Dataset records
§ §

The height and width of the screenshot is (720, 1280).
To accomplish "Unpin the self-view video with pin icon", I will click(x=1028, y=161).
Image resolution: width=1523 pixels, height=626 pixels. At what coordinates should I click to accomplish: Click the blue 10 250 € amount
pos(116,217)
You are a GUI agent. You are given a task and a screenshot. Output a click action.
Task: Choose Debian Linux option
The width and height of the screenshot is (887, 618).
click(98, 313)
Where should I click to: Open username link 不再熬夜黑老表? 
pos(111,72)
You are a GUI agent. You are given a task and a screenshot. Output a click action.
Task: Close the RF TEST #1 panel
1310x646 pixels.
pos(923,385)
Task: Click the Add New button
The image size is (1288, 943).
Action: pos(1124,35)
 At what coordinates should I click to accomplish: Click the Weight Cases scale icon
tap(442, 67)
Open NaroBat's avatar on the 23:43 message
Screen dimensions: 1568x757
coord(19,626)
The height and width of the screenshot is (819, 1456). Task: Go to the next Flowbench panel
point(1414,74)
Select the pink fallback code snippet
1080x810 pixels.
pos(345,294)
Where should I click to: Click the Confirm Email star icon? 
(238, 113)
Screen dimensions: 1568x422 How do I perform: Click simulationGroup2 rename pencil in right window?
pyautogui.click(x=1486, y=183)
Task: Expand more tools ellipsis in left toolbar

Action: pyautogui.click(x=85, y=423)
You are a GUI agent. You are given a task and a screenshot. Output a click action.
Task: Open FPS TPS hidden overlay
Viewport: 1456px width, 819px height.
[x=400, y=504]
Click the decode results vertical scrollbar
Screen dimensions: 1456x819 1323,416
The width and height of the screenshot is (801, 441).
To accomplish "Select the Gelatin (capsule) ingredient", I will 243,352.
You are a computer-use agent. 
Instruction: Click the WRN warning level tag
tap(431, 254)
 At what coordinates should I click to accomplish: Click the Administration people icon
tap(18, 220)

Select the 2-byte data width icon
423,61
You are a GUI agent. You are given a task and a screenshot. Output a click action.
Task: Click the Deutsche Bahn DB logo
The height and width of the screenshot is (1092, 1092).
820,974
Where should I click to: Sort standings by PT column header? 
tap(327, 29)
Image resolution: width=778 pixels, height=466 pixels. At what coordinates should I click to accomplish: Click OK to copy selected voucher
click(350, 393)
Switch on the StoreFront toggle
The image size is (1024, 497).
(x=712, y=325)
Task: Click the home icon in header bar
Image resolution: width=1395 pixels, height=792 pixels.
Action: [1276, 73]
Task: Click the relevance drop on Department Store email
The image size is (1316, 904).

§ §

SET EXERCISE » Give every line of the rows above as a Markdown table with the columns Number and Line, numbering the lines in order and leaving out blank ones.

OUTPUT »
| Number | Line |
|---|---|
| 1 | The height and width of the screenshot is (720, 1280). |
| 2 | To accomplish "Unpin the self-view video with pin icon", I will click(x=1028, y=161). |
| 3 | Image resolution: width=1523 pixels, height=626 pixels. At what coordinates should I click to accomplish: Click the blue 10 250 € amount |
| 4 | pos(116,217) |
| 5 | You are a GUI agent. You are given a task and a screenshot. Output a click action. |
| 6 | Task: Choose Debian Linux option |
| 7 | The width and height of the screenshot is (887, 618). |
| 8 | click(98, 313) |
| 9 | Where should I click to: Open username link 不再熬夜黑老表?  |
| 10 | pos(111,72) |
| 11 | You are a GUI agent. You are given a task and a screenshot. Output a click action. |
| 12 | Task: Close the RF TEST #1 panel |
| 13 | 1310x646 pixels. |
| 14 | pos(923,385) |
| 15 | Task: Click the Add New button |
| 16 | The image size is (1288, 943). |
| 17 | Action: pos(1124,35) |
| 18 |  At what coordinates should I click to accomplish: Click the Weight Cases scale icon |
| 19 | tap(442, 67) |
| 20 | Open NaroBat's avatar on the 23:43 message |
| 21 | Screen dimensions: 1568x757 |
| 22 | coord(19,626) |
| 23 | The height and width of the screenshot is (819, 1456). Task: Go to the next Flowbench panel |
| 24 | point(1414,74) |
| 25 | Select the pink fallback code snippet |
| 26 | 1080x810 pixels. |
| 27 | pos(345,294) |
| 28 | Where should I click to: Click the Confirm Email star icon?  |
| 29 | (238, 113) |
| 30 | Screen dimensions: 1568x422 How do I perform: Click simulationGroup2 rename pencil in right window? |
| 31 | pyautogui.click(x=1486, y=183) |
| 32 | Task: Expand more tools ellipsis in left toolbar |
| 33 | Action: pyautogui.click(x=85, y=423) |
| 34 | You are a GUI agent. You are given a task and a screenshot. Output a click action. |
| 35 | Task: Open FPS TPS hidden overlay |
| 36 | Viewport: 1456px width, 819px height. |
| 37 | [x=400, y=504] |
| 38 | Click the decode results vertical scrollbar |
| 39 | Screen dimensions: 1456x819 1323,416 |
| 40 | The width and height of the screenshot is (801, 441). |
| 41 | To accomplish "Select the Gelatin (capsule) ingredient", I will 243,352. |
| 42 | You are a computer-use agent.  |
| 43 | Instruction: Click the WRN warning level tag |
| 44 | tap(431, 254) |
| 45 |  At what coordinates should I click to accomplish: Click the Administration people icon |
| 46 | tap(18, 220) |
| 47 | Select the 2-byte data width icon |
| 48 | 423,61 |
| 49 | You are a GUI agent. You are given a task and a screenshot. Output a click action. |
| 50 | Task: Click the Deutsche Bahn DB logo |
| 51 | The height and width of the screenshot is (1092, 1092). |
| 52 | 820,974 |
| 53 | Where should I click to: Sort standings by PT column header?  |
| 54 | tap(327, 29) |
| 55 | Image resolution: width=778 pixels, height=466 pixels. At what coordinates should I click to accomplish: Click OK to copy selected voucher |
| 56 | click(350, 393) |
| 57 | Switch on the StoreFront toggle |
| 58 | The image size is (1024, 497). |
| 59 | (x=712, y=325) |
| 60 | Task: Click the home icon in header bar |
| 61 | Image resolution: width=1395 pixels, height=792 pixels. |
| 62 | Action: [1276, 73] |
| 63 | Task: Click the relevance drop on Department Store email |
| 64 | The image size is (1316, 904). |